“就職祝い金”の禁止対象拡大検討 「それよりも大丈夫?」知人・友人紹介する“リファラル採用”が違法になるケースも
厚生労働省が5月末の労働政策審議会の部会で、求人メディアなどを展開する募集情報等提供事業者が転職者(or転職希望者)に”就職祝い金”を渡すことを禁じる検討を始めた。毎日新聞が報じている。理由はいたずらに転職を勧奨しかねないため。現在は有料職業紹介事業者などにとどまっている規制対象を広げたい考えという。

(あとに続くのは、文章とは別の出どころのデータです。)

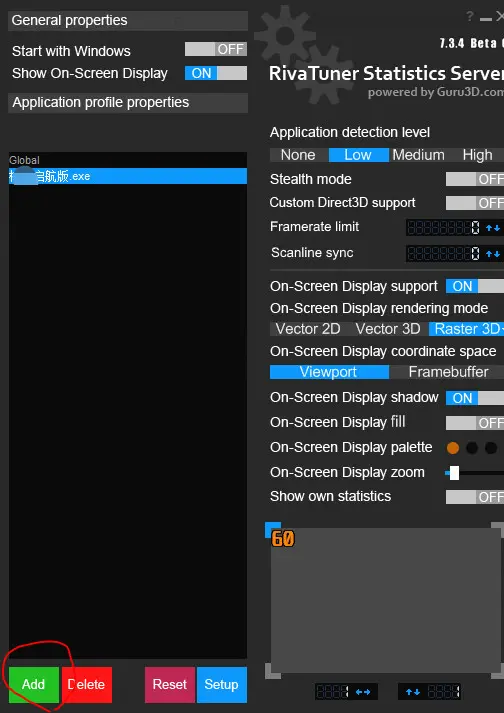
Task: Click the Framerate limit up/down arrows
Action: 493,228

「就職祝い金」は、ハローワークが失業保険受給者に早期の再就職時に払う手当をいうケースが見受けられるが、正式名称は「再就職手当」だ。早期に働き口が見つかれば、喜ばしい反面、失業保険がもらえる期間が短くなる。そこで、その補塡(ほてん)的意味合いと再就職促進の願いも込め、”祝い金”と呼ばれるのだろう。
有料紹介事業者については、かつて人手不足が深刻な医療系人材等で転職を繰り返させ、その都度、”就職祝い金”を支給。加えて、事業者自身も転職回数分の仲介料を得ていたことが問題視され、禁止に至ったいきさつがある。
ネット上では「付け焼き刃の対応だ」の声も
ネット上では、就職祝い金を受け取る側と思われる声として「お祝い金に関係なく、良い条件があれば転職はする。付け焼き刃の対応だ」「たかが数万円のお祝い金で転職を決める人がいるとすれば、明らかに今の職場が合っていない」といった意見が多くを占める一方で、「転職者のほとんどが卒業時より悪いところへ転職している」として、転職勧奨につながる祝い金の横行に苦言を呈する元大学職員の声もあった。
求人大手はどう考えているのか
では、当の求人サイト側はどう考えているのか。求人大手のマイナビは、「就職お祝い金が、転職意向に決定的な影響を与えているとは弊社も考えておりません」と回答。そのうえで、「有料職業紹介事業においては、特に医療・介護・保育分野で就職お祝い金が問題視され厳格に規制されています。弊社としては、現在、有料職業紹介事業にとどまっている規制が、募集情報等提供事業者にも広がることについては、業界の過当競争や過度に転職を促すことを防いだり、職業紹介・募集情報の区別の曖昧さをなくす等のためにも必要だと考えています」と規制対象拡大に賛同のスタンスを示した。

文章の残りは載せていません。